Back

Working day and night…

on 

Last night, 5 of us were on deck after a difficult wake up call in the middle of the night. Regardless of the time, Greg / Pierre-Laurent / Dumè / Seb and I were up from 2 am until 4, in the aftermath of a BGP incident.

When BGP breaks down

The main particularity of the internet is its capacity to reconfigure itself in case of a connection breakdown. This feature, inherited from the early military days of the network, aimed at making it always functional. To achieve this, each router dispatches the list of networks within its reach and management to those it is in communication with : this is the BGP protocole (Border Gateway Protocol).
Tuesday/Wednesday night, our network provider OVH conducted a maintenance on our routers which consists of removing the obsolete or useless BGP rules. Gregory Giannoni explains:

"Major network failures have a lot in common with police investigations, it is very difficult to learn the specifics before the case is actually closed, but let’s just say that the cleanup of our routers’ configuration was a little too thorough so that the computing lines directing towards our networks were deleted, isolating our servers from the rest of the world."

Pierre Laurent Medori, who still didn’t get a night's sleep, approves!

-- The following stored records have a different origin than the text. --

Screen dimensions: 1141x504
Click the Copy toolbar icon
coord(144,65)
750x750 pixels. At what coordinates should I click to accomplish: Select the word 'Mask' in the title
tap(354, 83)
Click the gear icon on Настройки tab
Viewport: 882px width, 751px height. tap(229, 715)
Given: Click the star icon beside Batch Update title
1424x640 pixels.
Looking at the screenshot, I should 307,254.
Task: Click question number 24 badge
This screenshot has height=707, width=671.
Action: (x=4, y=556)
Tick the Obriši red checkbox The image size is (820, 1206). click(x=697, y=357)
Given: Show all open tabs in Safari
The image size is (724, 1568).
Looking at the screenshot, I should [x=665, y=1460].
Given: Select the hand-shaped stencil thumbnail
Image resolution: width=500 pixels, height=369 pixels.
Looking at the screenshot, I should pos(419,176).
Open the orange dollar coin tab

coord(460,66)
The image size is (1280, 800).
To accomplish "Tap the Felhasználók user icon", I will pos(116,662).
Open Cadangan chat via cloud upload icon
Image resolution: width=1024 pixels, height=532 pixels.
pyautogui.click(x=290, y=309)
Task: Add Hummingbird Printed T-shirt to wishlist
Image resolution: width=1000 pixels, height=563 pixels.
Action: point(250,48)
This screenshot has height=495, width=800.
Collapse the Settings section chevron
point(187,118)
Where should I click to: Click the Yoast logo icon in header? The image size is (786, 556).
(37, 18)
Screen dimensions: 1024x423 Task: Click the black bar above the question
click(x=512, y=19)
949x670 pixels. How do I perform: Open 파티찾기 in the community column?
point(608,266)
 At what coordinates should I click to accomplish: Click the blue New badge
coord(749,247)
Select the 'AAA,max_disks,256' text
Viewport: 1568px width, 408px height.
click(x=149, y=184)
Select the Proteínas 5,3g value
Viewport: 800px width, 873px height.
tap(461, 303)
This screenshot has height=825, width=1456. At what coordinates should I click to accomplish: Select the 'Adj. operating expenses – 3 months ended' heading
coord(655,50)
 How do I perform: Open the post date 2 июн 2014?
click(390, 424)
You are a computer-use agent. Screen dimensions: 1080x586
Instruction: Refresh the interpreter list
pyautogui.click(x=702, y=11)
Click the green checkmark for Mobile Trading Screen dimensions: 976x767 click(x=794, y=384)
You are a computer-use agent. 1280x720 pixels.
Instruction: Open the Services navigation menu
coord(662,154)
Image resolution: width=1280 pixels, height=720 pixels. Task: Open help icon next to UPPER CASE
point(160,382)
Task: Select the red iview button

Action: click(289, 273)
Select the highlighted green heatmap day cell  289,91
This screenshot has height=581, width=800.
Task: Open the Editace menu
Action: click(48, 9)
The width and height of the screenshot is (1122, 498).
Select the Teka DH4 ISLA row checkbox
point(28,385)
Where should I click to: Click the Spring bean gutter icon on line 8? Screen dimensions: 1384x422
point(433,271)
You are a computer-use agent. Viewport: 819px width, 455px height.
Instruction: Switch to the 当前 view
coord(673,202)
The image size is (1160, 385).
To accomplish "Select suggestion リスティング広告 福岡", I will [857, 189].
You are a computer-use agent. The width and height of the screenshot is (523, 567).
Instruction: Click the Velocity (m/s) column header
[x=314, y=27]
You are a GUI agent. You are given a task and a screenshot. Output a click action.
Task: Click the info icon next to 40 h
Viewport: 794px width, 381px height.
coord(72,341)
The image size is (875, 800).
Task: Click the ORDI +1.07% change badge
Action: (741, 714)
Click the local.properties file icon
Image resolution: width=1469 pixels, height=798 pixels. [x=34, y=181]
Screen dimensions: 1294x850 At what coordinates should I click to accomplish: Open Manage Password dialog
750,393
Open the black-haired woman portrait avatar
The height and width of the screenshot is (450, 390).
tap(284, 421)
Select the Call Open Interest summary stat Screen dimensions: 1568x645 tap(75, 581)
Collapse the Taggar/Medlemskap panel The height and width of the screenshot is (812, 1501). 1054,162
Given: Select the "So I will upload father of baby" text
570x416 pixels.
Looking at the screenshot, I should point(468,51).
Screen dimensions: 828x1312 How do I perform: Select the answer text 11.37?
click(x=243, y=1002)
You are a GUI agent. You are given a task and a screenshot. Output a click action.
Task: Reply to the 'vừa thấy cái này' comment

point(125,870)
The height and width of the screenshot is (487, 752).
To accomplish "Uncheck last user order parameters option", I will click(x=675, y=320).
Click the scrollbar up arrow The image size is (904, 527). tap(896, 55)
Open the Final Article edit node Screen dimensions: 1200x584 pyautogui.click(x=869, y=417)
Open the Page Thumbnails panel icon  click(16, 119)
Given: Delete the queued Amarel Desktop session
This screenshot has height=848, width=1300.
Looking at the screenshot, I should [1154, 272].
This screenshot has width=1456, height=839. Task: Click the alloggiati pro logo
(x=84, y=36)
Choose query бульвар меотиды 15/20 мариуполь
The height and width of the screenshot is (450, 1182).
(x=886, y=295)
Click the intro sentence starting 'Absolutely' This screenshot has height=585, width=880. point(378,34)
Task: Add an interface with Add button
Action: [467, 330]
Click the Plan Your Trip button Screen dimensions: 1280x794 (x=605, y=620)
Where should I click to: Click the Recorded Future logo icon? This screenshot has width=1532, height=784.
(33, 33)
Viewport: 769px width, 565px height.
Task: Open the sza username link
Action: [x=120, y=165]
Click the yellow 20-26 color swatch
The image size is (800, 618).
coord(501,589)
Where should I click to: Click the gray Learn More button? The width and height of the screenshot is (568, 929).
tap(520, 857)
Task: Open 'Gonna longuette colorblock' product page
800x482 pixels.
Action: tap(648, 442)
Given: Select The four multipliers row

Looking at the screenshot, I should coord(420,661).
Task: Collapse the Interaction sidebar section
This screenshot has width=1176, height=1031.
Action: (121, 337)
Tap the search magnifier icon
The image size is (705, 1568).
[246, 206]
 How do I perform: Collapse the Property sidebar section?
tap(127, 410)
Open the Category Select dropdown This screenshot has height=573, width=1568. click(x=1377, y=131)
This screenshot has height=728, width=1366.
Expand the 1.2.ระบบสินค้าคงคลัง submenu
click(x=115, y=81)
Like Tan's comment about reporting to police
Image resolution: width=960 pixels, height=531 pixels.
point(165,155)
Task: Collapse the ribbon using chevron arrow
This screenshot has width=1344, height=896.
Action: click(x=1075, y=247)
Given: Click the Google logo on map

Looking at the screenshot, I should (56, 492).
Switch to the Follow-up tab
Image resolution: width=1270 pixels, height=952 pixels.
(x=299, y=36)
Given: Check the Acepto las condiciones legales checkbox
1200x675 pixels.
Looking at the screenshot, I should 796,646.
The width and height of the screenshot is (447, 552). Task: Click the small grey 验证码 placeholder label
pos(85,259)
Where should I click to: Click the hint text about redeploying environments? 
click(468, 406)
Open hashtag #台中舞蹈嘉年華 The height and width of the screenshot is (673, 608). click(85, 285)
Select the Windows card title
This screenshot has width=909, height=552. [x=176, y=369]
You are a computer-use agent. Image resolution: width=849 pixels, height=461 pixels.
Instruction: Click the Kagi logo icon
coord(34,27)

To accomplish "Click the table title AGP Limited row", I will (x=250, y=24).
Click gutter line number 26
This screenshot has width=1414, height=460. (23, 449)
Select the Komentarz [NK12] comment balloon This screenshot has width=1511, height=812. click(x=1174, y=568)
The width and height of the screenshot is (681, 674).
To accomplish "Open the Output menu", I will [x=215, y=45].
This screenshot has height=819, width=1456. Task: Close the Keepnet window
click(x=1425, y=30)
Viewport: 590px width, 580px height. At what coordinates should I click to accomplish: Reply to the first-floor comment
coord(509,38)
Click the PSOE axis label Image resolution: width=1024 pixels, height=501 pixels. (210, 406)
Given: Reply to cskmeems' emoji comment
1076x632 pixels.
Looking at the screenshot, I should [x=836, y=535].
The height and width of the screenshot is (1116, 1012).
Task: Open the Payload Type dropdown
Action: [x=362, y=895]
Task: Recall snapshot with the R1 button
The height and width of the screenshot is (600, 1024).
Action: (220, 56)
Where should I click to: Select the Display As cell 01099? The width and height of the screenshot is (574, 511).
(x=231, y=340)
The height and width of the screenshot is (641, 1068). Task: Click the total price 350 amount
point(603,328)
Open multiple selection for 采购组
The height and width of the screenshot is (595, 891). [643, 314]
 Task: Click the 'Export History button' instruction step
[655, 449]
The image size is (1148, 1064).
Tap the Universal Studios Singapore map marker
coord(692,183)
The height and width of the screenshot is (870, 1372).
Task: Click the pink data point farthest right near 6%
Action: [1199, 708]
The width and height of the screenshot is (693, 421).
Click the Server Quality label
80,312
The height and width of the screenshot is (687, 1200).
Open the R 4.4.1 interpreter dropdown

It took an hour, in the middle of the night, for the system to be operational again, for the most part, but a few connectivity issues still remain as of now, for some service providers or countries, the issues are currently being resolved. We are still in close touch with the housing support of our provider.

Morning maintenance

Yes, we also had a morning maintenance scheduled, from 7 to 10 am GMT + 1, which was just a coincidence. We considered postponing it after the complicated night but it had to be conducted. It went well and was completed by 9:30. The two operations are distinct: the maintenance had nothing to do with the breakdown, it was carried out successfully.
To sum up the situation, we are now back on track, with a stable environment. We are still on the lookout for a few glitches here and there, we are actively working to stamp them out for good. We will keep you posted when it is 100% resolved and back to normal.